The man in black looks at Damien.

“No fucking way,” Damien says. “That one is stupid like a fox. I'm warning you. You can’t turn your back on her for a moment.”

“Oh my god,” Kristen groans from behind them. “I think I just started my period!”

The men look at each other, Damien with a dubious expression, the guard wrinkling his nose in disgust.

“Oh hell no,” the guard says. “I’m not staying in there with her while she gets period on everything. Let her take care of that woman shit. This isn’t part of my job, man.”

“She’s lying and you’re a fool,” Damien quips. “But fine. Make it quick. And don’t turn your back to her.”

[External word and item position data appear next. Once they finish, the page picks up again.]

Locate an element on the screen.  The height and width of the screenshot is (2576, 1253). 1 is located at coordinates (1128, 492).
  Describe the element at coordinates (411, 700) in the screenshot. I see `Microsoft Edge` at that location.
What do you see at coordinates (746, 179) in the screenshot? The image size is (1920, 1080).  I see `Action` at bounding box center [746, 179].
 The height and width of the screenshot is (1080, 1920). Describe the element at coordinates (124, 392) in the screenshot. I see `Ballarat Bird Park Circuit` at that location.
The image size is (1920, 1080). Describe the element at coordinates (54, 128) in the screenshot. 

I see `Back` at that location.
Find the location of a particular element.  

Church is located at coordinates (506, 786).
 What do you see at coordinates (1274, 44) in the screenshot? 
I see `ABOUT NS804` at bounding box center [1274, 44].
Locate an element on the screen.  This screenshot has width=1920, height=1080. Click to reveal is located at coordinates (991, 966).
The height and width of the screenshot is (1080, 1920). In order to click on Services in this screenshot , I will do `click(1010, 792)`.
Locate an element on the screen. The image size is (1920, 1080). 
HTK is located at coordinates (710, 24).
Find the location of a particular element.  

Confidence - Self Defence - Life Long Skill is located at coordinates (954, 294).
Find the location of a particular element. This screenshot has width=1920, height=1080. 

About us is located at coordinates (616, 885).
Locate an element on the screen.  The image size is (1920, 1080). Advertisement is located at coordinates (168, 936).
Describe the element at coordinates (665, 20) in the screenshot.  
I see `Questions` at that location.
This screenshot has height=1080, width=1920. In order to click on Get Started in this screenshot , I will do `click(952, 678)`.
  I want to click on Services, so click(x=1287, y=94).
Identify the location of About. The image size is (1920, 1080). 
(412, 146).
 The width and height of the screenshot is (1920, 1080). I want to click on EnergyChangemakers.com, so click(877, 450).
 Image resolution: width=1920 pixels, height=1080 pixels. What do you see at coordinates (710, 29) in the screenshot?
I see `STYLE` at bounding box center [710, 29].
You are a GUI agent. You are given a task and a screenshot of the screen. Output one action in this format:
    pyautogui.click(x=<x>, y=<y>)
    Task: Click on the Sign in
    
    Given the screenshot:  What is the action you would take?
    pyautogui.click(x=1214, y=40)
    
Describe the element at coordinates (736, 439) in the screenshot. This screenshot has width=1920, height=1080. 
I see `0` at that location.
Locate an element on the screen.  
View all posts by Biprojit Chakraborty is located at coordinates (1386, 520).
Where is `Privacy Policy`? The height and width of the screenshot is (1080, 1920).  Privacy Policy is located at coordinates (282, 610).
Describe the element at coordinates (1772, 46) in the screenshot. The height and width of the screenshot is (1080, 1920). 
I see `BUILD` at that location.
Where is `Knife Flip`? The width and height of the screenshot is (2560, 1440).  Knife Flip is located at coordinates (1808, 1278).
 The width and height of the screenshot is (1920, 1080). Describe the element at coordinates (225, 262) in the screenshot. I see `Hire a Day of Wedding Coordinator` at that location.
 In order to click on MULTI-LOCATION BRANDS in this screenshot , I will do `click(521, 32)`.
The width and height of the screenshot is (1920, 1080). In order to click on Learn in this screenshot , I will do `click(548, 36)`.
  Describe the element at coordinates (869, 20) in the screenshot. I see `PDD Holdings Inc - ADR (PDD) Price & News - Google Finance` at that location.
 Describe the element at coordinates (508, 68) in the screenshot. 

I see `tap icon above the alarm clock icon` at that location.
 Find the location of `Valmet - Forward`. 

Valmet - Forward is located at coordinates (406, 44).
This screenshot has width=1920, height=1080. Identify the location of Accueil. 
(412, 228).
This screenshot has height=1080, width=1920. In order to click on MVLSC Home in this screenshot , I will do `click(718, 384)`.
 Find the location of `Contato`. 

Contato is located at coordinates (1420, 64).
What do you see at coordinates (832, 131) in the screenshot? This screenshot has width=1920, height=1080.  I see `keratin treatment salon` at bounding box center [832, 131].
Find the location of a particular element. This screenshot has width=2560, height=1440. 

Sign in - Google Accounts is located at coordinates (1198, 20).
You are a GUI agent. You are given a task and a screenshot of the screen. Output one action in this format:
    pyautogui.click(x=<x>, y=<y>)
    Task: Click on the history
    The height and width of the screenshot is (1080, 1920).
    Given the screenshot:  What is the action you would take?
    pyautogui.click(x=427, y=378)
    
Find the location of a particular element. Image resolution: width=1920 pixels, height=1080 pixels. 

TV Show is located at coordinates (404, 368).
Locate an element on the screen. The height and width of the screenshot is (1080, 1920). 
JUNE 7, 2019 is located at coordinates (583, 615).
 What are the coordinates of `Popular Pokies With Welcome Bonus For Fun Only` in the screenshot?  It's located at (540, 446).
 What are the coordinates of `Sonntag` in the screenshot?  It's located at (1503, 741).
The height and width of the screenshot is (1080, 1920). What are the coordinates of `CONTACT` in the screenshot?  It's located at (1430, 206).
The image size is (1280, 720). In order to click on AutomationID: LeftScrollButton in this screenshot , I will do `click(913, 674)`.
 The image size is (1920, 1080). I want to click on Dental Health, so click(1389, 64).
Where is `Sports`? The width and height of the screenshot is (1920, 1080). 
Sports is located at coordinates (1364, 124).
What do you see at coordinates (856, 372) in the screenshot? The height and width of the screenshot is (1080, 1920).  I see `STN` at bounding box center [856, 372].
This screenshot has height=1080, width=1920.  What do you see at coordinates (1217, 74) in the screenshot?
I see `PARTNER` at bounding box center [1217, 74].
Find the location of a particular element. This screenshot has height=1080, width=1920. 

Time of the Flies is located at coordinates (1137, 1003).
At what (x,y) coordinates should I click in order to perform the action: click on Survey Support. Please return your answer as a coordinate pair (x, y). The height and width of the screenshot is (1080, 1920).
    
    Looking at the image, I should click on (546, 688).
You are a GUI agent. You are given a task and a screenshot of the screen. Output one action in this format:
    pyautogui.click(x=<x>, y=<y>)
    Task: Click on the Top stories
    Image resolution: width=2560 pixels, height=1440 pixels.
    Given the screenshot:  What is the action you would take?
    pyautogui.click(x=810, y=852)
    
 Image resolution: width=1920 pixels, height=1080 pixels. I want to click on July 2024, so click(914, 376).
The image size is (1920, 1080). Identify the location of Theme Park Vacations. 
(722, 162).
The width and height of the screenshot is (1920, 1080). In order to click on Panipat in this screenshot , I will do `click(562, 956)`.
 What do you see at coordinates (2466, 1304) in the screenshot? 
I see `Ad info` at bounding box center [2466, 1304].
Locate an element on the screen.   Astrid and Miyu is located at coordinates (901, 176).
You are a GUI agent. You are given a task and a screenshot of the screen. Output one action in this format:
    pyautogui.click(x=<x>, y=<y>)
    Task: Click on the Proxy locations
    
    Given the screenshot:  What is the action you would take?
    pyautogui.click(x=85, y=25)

The guard marches Kristen out of the room, and I’m relieved to see that she appears to be totally unharmed.

“I can’t put a tampon in with my wrists bound,” she announces to the men primly.

The guard looks at Damien.

“Go ahead,” Damien says, his eyes glittering as he looks at Kristen from head to toe, a hint of a smile on his lips. “It’s your funeral.”

The guard cuts the plastic tie around her wrists and Kristen sighs happily, laying a hand on the guard’s forearm.

“Thank you,” she says. “I don’t know what I’d do if you weren’t here. This is all so scary!”

The guard seems to puff up a little now, growing in height in an instant. I’m staring at Kristen, but she doesn’t dare look at me.

Damien’s gaze follows her ass as she and the guard walk away.

“Don’t even think about it,” I warn him.

He turns.

“Think about what?”

“Her,” I answer, trying to hide the wobble in my voice. “Touching her. Don’t even think about it. I’ll kill you. I swear to god, I will.”

His smile grows as he walks back to me.

“My, you and Vince have a lot in common,” he says.

“He said the same thing to me on the phone about you. Of course, if he would have faced me like a man, then none of this would be necessary. I don’t enjoy trapping my enemies like mice.

There’s no honor in it. But he left me no choice.

Now he’s coming to his death voluntarily. For you.”

My heart clenches at the second mention of Vincent dying. This can’t be real. Can it?

“Why are you doing this?“ I ask him. “What did he do to you that was so bad?”

The entrance doors open and we both turn our heads. It’s Vincent. Immediately he’s seized by a nearby guard who pats him down, checking for weapons.

“There he is!” Damien says, clapping his hands together. “The guest I’ve been waiting for. Hazel and I have been chatting and getting to know one another. She just asked me why I’m going to kill you today. Would you like to answer that question, or should I?”